Melegendanya mulai dari para Raja-raja berserta keturunannya dan para ulama besar di kepulauan Madura saat penyebaran Agama Islam, sehingga sampai – sampai penyebaran tersebut diklaim oleh para warga se-Madura setara atau setingkat para wali yang artinya penyebaran Agama Islam di kepulauan Madura pola dan cara saat menyebarkan Agama Islam mengerucut berpedoman Rahmatan Lil’alamin seperti yang dilakukan para Walisongo.
Dari informasi melegendanya tentang Waliyullah Madura saat penyebaran Agama Islam di kepulauan Madura ini, menjadi daya tarik tersendiri bagi kalangan para Wisatawan Religi, khususnya warga Tambak Asri atau dengan julukan Kampung Gang Angker.
Wisata Religi ini di akomodir oleh Hj. Daimah berserta suaminya yakni H. Sukijan dan di dampingi Ainul Rofik anak pertama dari Hj. Daima dan H. Sukijan yang juga dipasrahi sebagai panitia penyelenggara untuk mengatur para wisata religi yang ikut bergabung dalam ziarah waliyullah Madura.

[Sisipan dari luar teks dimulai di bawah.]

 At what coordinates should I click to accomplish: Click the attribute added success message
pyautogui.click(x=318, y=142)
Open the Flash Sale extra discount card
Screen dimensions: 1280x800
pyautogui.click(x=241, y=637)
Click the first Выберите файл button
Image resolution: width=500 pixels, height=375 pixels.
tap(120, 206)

Pengagas acara ziarah tersebut yakni Hj. Daimah dan H. Sukijan merupakan warga jln Tambak Asri Gg 32, RT 08, RW 09, Kelurahan Morokrembangan, Kecamatan Krembangan Kota Surabaya Jawa Timur. Terkait penerjemah rangakaian acara wisata religi waliyullah atau wali – wali Madura ini di Pandu oleh ustadz Muhammad Yajidz Ali yang berpengalaman di bidang sejarah waliyullah di kepulauan Madura saat Agama Islam di sebarkan.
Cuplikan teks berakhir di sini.